▸ Exercise description
Copy exactly, and only, the lines from the line containing "Impressum (1091, 451)" through the last line of the records below, both included.

↓↓↓

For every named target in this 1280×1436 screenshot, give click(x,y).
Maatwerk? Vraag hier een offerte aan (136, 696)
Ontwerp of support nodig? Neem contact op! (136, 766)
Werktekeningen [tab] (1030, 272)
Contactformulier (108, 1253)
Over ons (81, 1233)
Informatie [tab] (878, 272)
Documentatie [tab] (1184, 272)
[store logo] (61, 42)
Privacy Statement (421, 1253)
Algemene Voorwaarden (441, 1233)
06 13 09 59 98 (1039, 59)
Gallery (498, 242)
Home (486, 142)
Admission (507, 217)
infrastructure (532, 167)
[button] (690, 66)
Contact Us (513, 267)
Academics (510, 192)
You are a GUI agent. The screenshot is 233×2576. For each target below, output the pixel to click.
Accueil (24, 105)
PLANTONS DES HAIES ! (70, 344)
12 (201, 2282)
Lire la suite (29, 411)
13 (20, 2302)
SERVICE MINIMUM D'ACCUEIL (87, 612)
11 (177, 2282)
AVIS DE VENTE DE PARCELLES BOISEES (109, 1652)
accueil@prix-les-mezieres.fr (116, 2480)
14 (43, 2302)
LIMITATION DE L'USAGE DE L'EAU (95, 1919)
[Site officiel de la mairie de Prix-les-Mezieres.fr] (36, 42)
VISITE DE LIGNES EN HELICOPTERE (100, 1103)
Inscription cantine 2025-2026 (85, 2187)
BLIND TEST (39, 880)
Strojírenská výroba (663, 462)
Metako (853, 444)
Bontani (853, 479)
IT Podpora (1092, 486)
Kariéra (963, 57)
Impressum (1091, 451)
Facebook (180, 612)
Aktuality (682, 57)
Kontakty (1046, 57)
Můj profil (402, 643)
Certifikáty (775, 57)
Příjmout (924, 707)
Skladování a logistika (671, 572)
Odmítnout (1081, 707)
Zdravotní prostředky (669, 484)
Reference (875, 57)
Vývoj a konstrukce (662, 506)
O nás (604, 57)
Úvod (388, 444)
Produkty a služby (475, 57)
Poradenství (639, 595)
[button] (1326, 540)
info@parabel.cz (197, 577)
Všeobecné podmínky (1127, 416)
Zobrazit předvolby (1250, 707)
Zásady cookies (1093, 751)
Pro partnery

↑↑↑

▸ Exercise output
Impressum (1091, 451)
Facebook (180, 612)
Aktuality (682, 57)
Kontakty (1046, 57)
Můj profil (402, 643)
Certifikáty (775, 57)
Příjmout (924, 707)
Skladování a logistika (671, 572)
Odmítnout (1081, 707)
Zdravotní prostředky (669, 484)
Reference (875, 57)
Vývoj a konstrukce (662, 506)
O nás (604, 57)
Úvod (388, 444)
Produkty a služby (475, 57)
Poradenství (639, 595)
[button] (1326, 540)
info@parabel.cz (197, 577)
Všeobecné podmínky (1127, 416)
Zobrazit předvolby (1250, 707)
Zásady cookies (1093, 751)
Pro partnery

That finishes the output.